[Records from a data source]
────────────────────────────────────────
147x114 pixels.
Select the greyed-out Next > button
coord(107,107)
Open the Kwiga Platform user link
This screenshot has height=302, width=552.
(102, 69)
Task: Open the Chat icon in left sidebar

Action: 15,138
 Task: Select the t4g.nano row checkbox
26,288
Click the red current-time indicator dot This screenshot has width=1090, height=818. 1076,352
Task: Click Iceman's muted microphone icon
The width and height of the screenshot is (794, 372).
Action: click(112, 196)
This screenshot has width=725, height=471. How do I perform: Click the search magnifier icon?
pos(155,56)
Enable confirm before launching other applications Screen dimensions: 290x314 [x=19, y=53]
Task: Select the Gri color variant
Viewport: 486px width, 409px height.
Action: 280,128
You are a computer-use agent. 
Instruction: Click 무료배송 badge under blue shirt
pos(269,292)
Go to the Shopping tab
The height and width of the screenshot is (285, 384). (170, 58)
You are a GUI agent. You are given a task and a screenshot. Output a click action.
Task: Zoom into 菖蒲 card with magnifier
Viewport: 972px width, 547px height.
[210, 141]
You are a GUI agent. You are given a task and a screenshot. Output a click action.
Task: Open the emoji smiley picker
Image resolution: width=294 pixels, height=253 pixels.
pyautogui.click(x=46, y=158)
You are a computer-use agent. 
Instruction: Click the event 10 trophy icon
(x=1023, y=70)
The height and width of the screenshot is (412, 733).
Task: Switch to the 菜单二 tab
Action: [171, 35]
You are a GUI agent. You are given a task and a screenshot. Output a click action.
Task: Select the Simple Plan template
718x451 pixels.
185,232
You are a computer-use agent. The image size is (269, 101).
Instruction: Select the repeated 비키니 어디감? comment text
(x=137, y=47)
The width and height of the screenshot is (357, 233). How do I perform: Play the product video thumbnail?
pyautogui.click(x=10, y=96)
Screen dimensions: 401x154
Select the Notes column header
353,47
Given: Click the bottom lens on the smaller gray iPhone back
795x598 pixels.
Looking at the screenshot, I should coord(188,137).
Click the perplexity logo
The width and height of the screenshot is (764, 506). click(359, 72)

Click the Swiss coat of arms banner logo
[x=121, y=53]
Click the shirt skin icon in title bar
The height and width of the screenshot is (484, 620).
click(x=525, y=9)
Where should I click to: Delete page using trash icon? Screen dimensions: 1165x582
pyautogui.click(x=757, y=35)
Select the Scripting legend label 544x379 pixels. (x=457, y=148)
────────────────────────────────────────
#### [TASK BRIEF]
The whole block of entries above should be repeated exactly.

#### [ANSWER TO THIS PROBLEM]
147x114 pixels.
Select the greyed-out Next > button
coord(107,107)
Open the Kwiga Platform user link
This screenshot has height=302, width=552.
(102, 69)
Task: Open the Chat icon in left sidebar

Action: 15,138
 Task: Select the t4g.nano row checkbox
26,288
Click the red current-time indicator dot This screenshot has width=1090, height=818. 1076,352
Task: Click Iceman's muted microphone icon
The width and height of the screenshot is (794, 372).
Action: click(112, 196)
This screenshot has width=725, height=471. How do I perform: Click the search magnifier icon?
pos(155,56)
Enable confirm before launching other applications Screen dimensions: 290x314 [x=19, y=53]
Task: Select the Gri color variant
Viewport: 486px width, 409px height.
Action: 280,128
You are a computer-use agent. 
Instruction: Click 무료배송 badge under blue shirt
pos(269,292)
Go to the Shopping tab
The height and width of the screenshot is (285, 384). (170, 58)
You are a GUI agent. You are given a task and a screenshot. Output a click action.
Task: Zoom into 菖蒲 card with magnifier
Viewport: 972px width, 547px height.
[210, 141]
You are a GUI agent. You are given a task and a screenshot. Output a click action.
Task: Open the emoji smiley picker
Image resolution: width=294 pixels, height=253 pixels.
pyautogui.click(x=46, y=158)
You are a computer-use agent. 
Instruction: Click the event 10 trophy icon
(x=1023, y=70)
The height and width of the screenshot is (412, 733).
Task: Switch to the 菜单二 tab
Action: [171, 35]
You are a GUI agent. You are given a task and a screenshot. Output a click action.
Task: Select the Simple Plan template
718x451 pixels.
185,232
You are a computer-use agent. The image size is (269, 101).
Instruction: Select the repeated 비키니 어디감? comment text
(x=137, y=47)
The width and height of the screenshot is (357, 233). How do I perform: Play the product video thumbnail?
pyautogui.click(x=10, y=96)
Screen dimensions: 401x154
Select the Notes column header
353,47
Given: Click the bottom lens on the smaller gray iPhone back
795x598 pixels.
Looking at the screenshot, I should coord(188,137).
Click the perplexity logo
The width and height of the screenshot is (764, 506). click(359, 72)

Click the Swiss coat of arms banner logo
[x=121, y=53]
Click the shirt skin icon in title bar
The height and width of the screenshot is (484, 620).
click(x=525, y=9)
Where should I click to: Delete page using trash icon? Screen dimensions: 1165x582
pyautogui.click(x=757, y=35)
Select the Scripting legend label 544x379 pixels. (x=457, y=148)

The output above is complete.